Written request
Could you copy the entries below word for word, starting at the line that contains "DOMAINES D'INTERVENTION (219, 99)" and going through the last of the entries? Omit the pictures from your copy.

Provided records
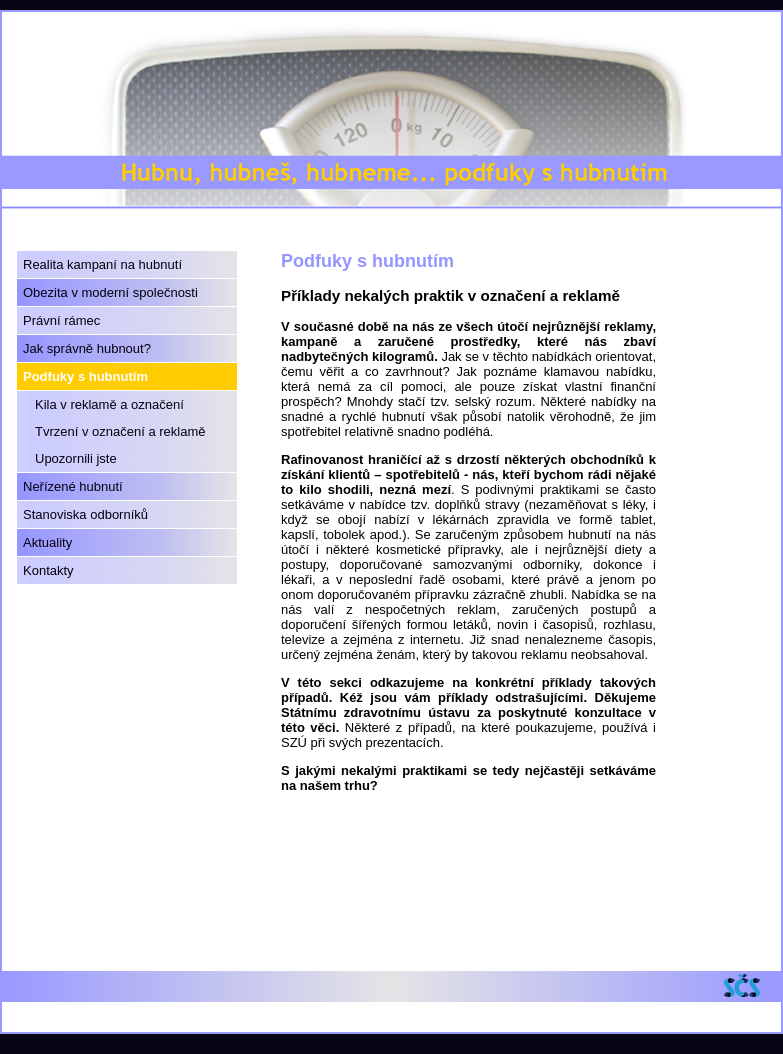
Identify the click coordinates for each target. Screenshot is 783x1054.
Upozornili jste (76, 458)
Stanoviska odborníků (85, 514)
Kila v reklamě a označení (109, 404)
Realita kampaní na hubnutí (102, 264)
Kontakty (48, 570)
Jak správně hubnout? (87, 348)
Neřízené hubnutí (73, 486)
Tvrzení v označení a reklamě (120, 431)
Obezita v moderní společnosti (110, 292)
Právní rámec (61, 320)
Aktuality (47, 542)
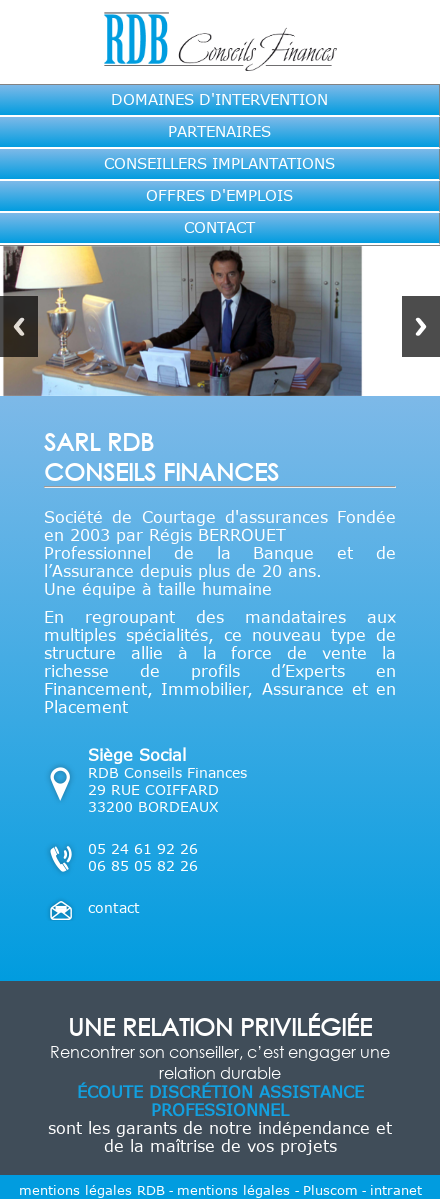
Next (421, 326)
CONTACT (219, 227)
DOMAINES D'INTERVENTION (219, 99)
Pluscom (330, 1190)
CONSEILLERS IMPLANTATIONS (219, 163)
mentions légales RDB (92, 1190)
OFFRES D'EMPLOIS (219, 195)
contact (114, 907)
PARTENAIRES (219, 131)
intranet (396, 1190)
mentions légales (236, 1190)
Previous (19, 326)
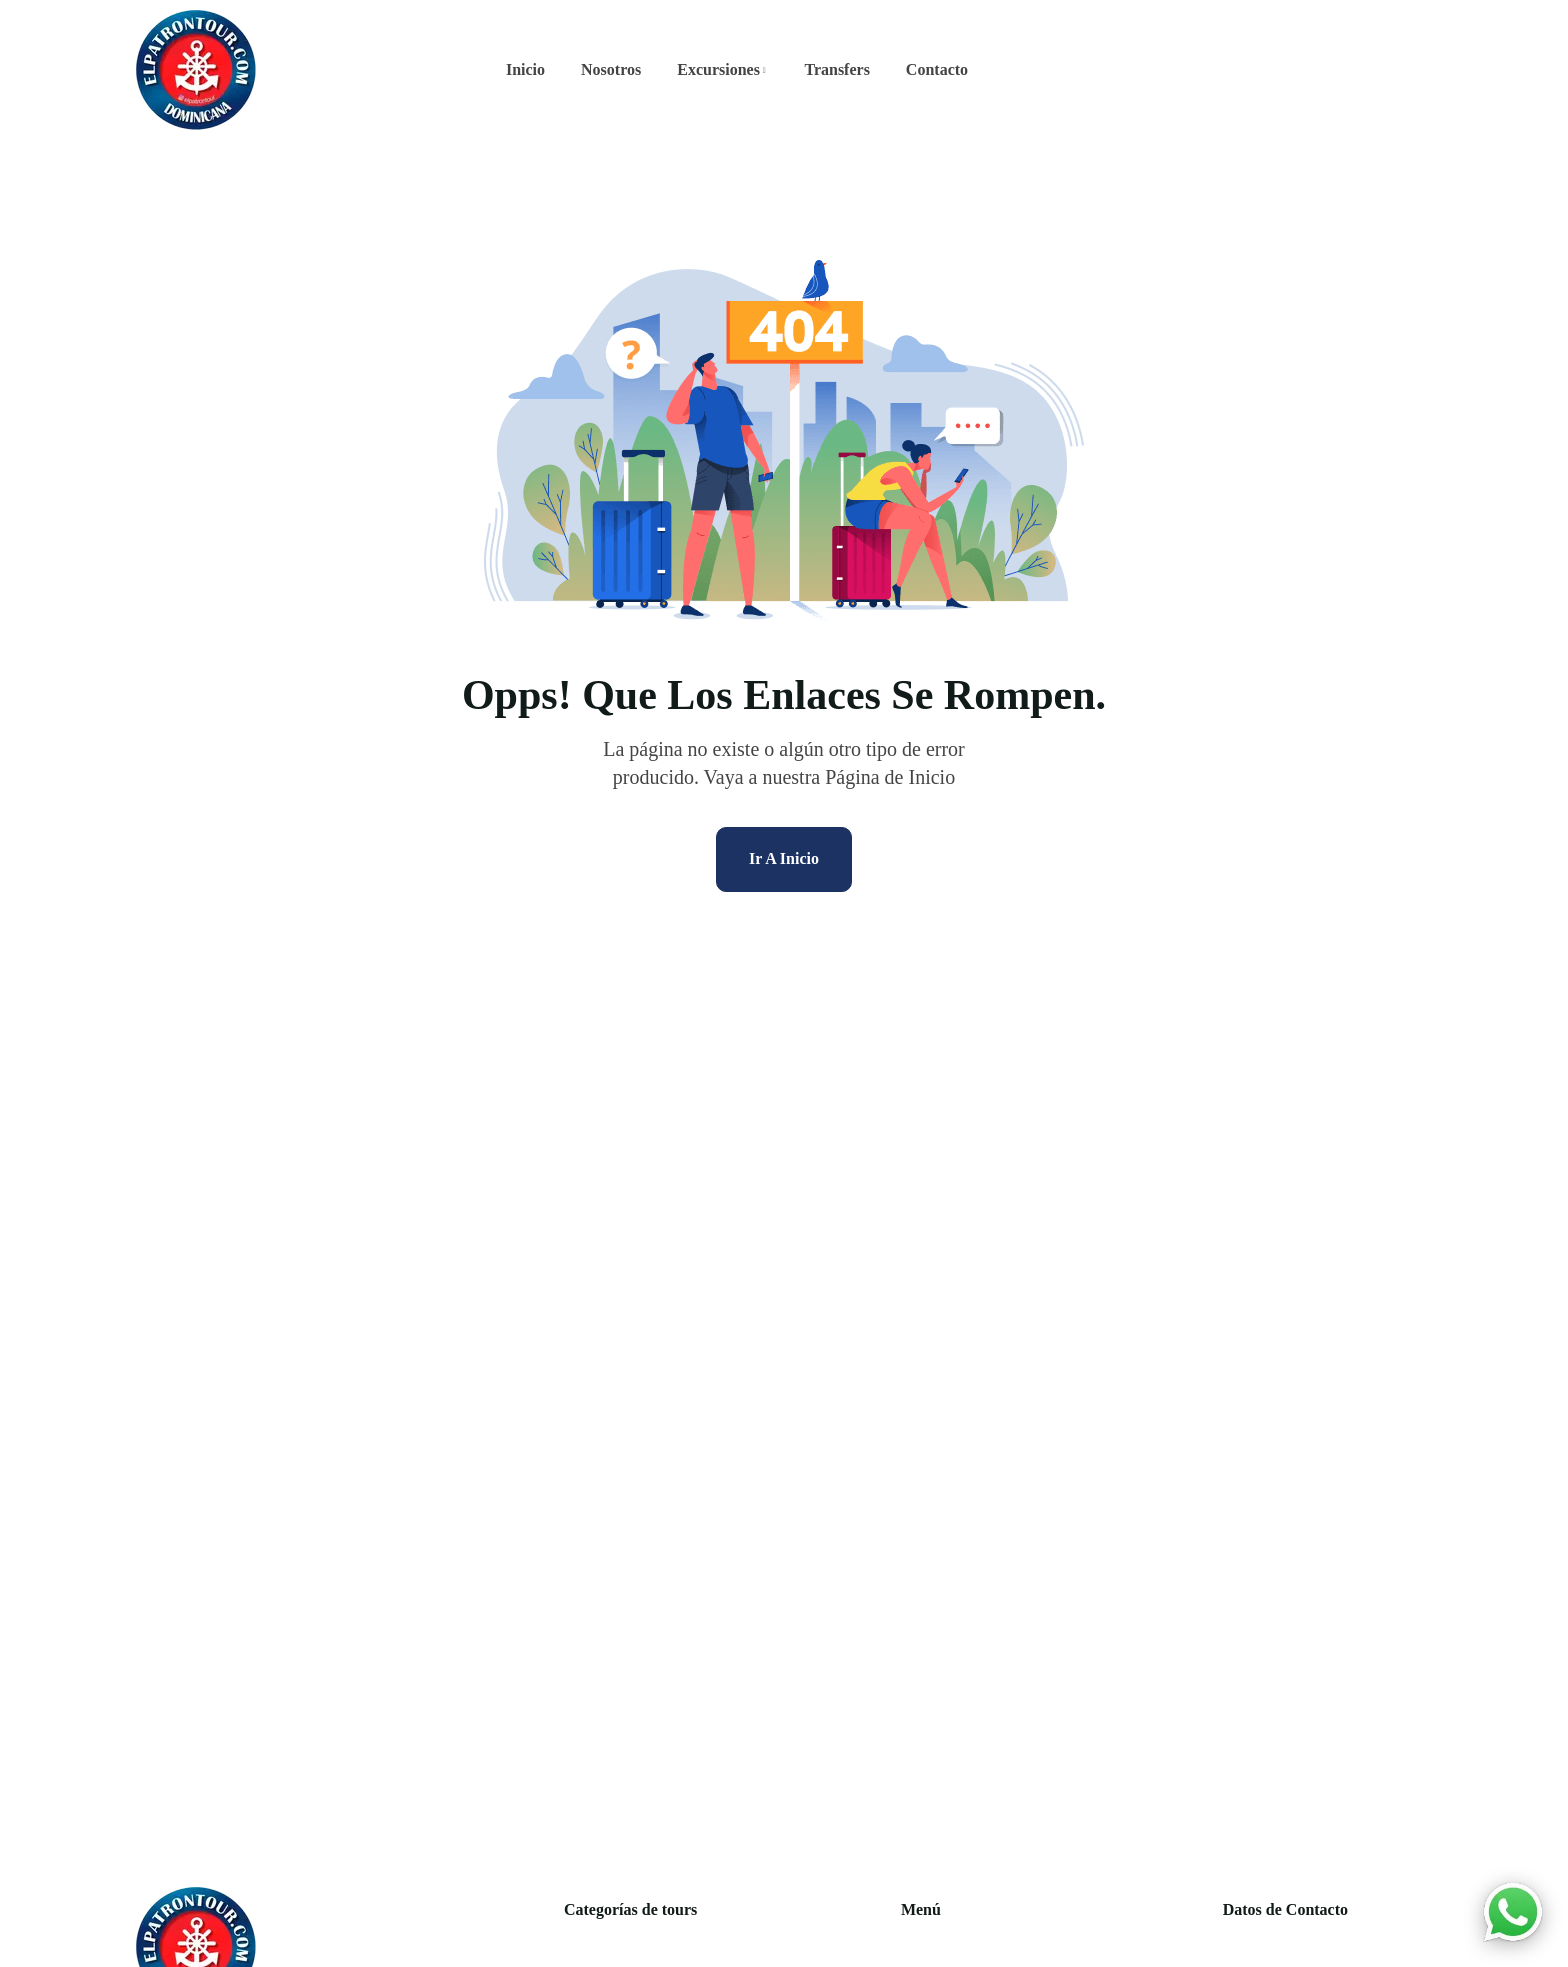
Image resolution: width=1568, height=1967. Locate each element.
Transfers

Expected answer
DOMAINES D'INTERVENTION (219, 99)
Pluscom (330, 1190)
CONSEILLERS IMPLANTATIONS (219, 163)
mentions légales RDB (92, 1190)
OFFRES D'EMPLOIS (219, 195)
contact (114, 907)
PARTENAIRES (219, 131)
intranet (396, 1190)
mentions légales (236, 1190)
Previous (19, 326)
Image resolution: width=1568, height=1967. Locate each element.
Transfers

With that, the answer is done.